The Scottsboro Boys Dances Uptown

Original Review Of the Vineyard Production

Maybe someday I'll get lucky
Someone's gona say 'All right son,
Take the train and go back home. . .

— Refrain by Haywood Patterson, the most defiant and unluckiest of the Scottsboro Boys, from "Go Back Home."
Scottsboro Boys
Kendrick Jones, Julius Thomas III, James T. Lane, Rodney Hicks, John Cullum, Christian Dante White, Jeremy Gumbs, Derrick Cobey and Josh Breckenridge
(Photo: Paul Kolnik)
Moving a show from a small, intimate theater to a Broadway house is tricky. What filled the smaller stage can be overwhelmed and look lost in a larger theater. A story which appealed to downtown audiences, must now expand its appeal to a much winder spectrum of theater goers. Then there's the economic factor — more seats to fill, and at Broadway prices.

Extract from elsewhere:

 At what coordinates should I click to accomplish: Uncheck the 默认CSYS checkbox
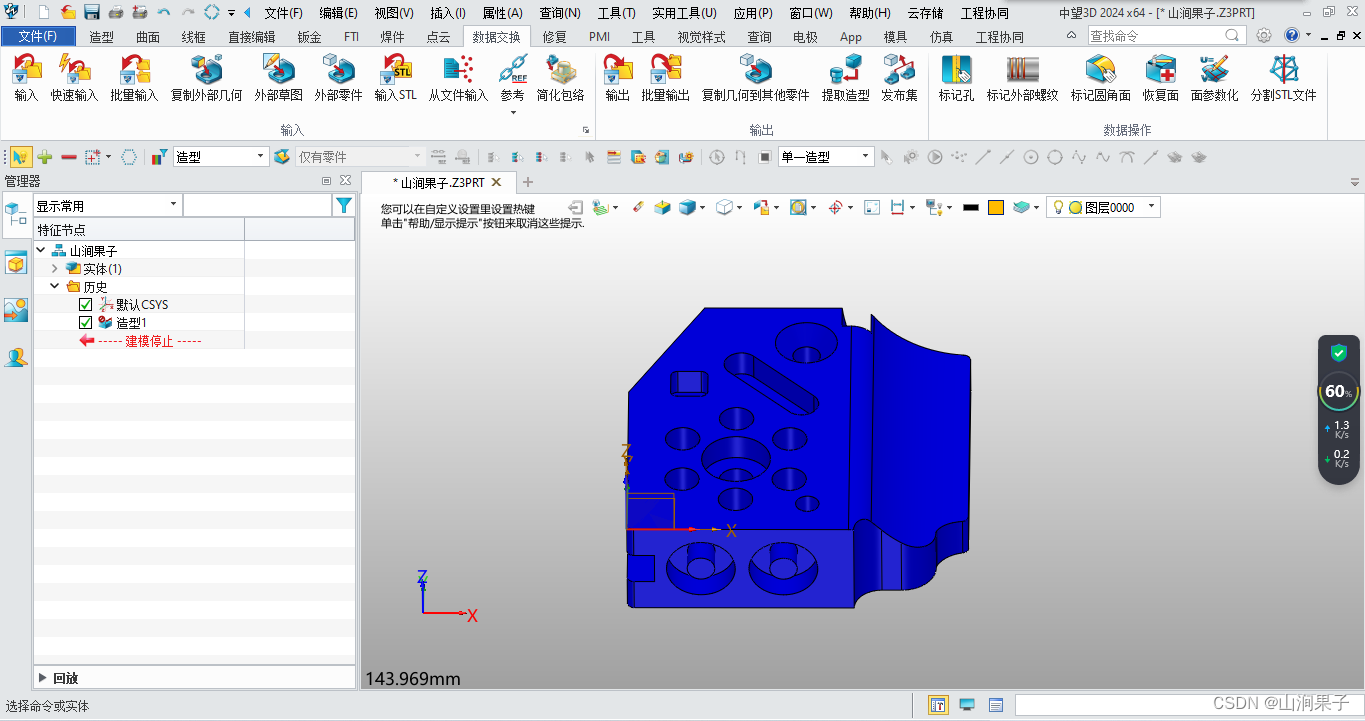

It's a pleasure to report that The Scottsboro Boys has met the challenge of that "looking lost" hurdle by choosing the Lyceum Theater as its Broadway home. This lovely, wood panelled theater comes as close to intimacy as you can get in this uptown neighborhood. The bare but elegant and stunningly lit scenic design fits the Lyceum like the perennial glove.

The good news begins with having that razzle-dazzle showman John Cullum reprising his role as the master of ceremonies for the minstrel show that serves as the bizarre but colorful and apt frame for this grim but true story. That colorful setup is electrified by John Kander's jazz, ragtime and ballad infused score set to the witty lyrics of the late Fred Ebb. Director-Choreographer Susan Stroman's muscularly lean staging with its brilliant use of an assemblage of silvery chairs to set and re-set scenes, ranging from a railway car to a cage-like prison punishment box, still dazzles.

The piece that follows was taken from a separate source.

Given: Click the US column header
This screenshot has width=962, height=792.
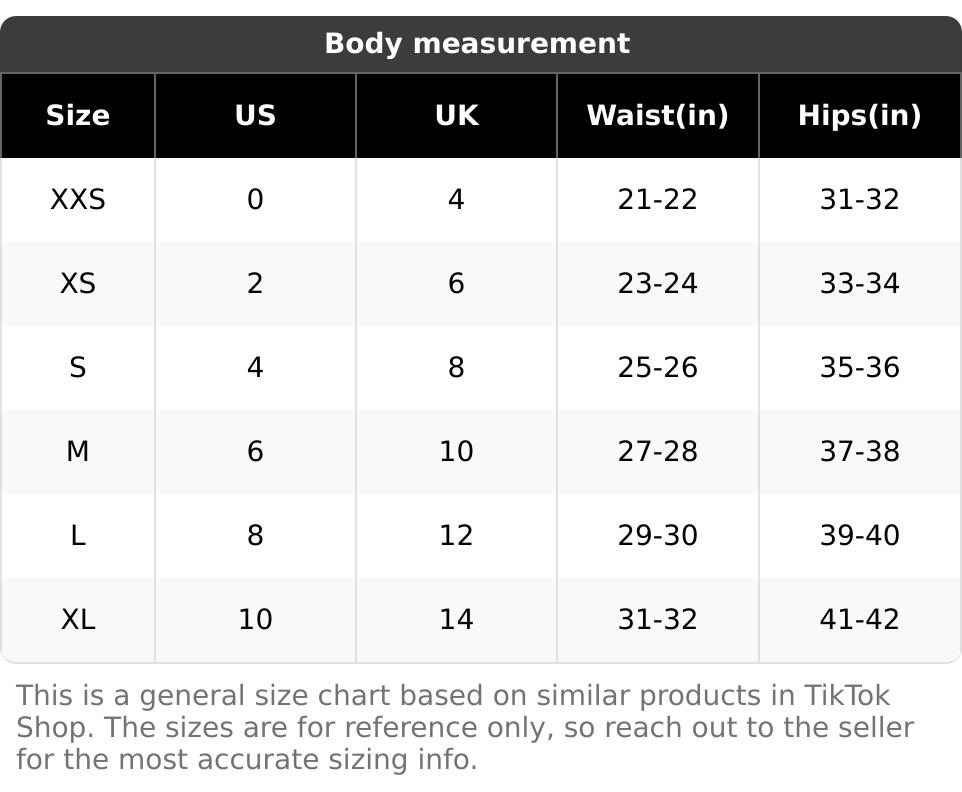Looking at the screenshot, I should (x=255, y=116).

Scottsboro Boys Rodney Hicks and Joshua Henry
(Photo: Paul Kolnik)
As for the cast, their being together since the Vineyard premiere and through the fine tuning process it underwent at at the Guthrie Theater in Minneapolis, has made them stronger than ever. Although anyone who saw Brandon Victor Dixon, who originated the role of Haywood Patterson, the most tragic of the unfortunate Scottsboro Boys at the Vineyard, will be disappointed that he's not reprising what was a true star turn uptown. Happily, his departure from the cast was for good reason-- he's going to star in another Broadway the musical based on the life of Ray Charles, Unchain My Heart and Joshua Henry, is a superb successor. Though Haywood remains the most fully developed of the boys, the characteristics of some of the others seem more clear cut now — not so much to heighten the show's biographical aspects, but to emphasize its thematic focus as an American tragedy of an injustice that happened to involve a group of innocent yong men.

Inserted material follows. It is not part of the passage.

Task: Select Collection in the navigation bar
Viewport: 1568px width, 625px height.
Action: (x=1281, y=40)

Scottsboro Boys Colman Domingo as Mr. Bones and Forrest McClendon as Mr. Tambo
(Photo: Paul Kolnik)
Jeremy Gumbo who like Henry joined the cast at the Guthrie is more touching than ever as the youngest member of the group. Another new cast member is James Lane who plays Ozzie Powell who makes the most of his second role as the recanting Miss Ruby Bates ("It's Never Too Late").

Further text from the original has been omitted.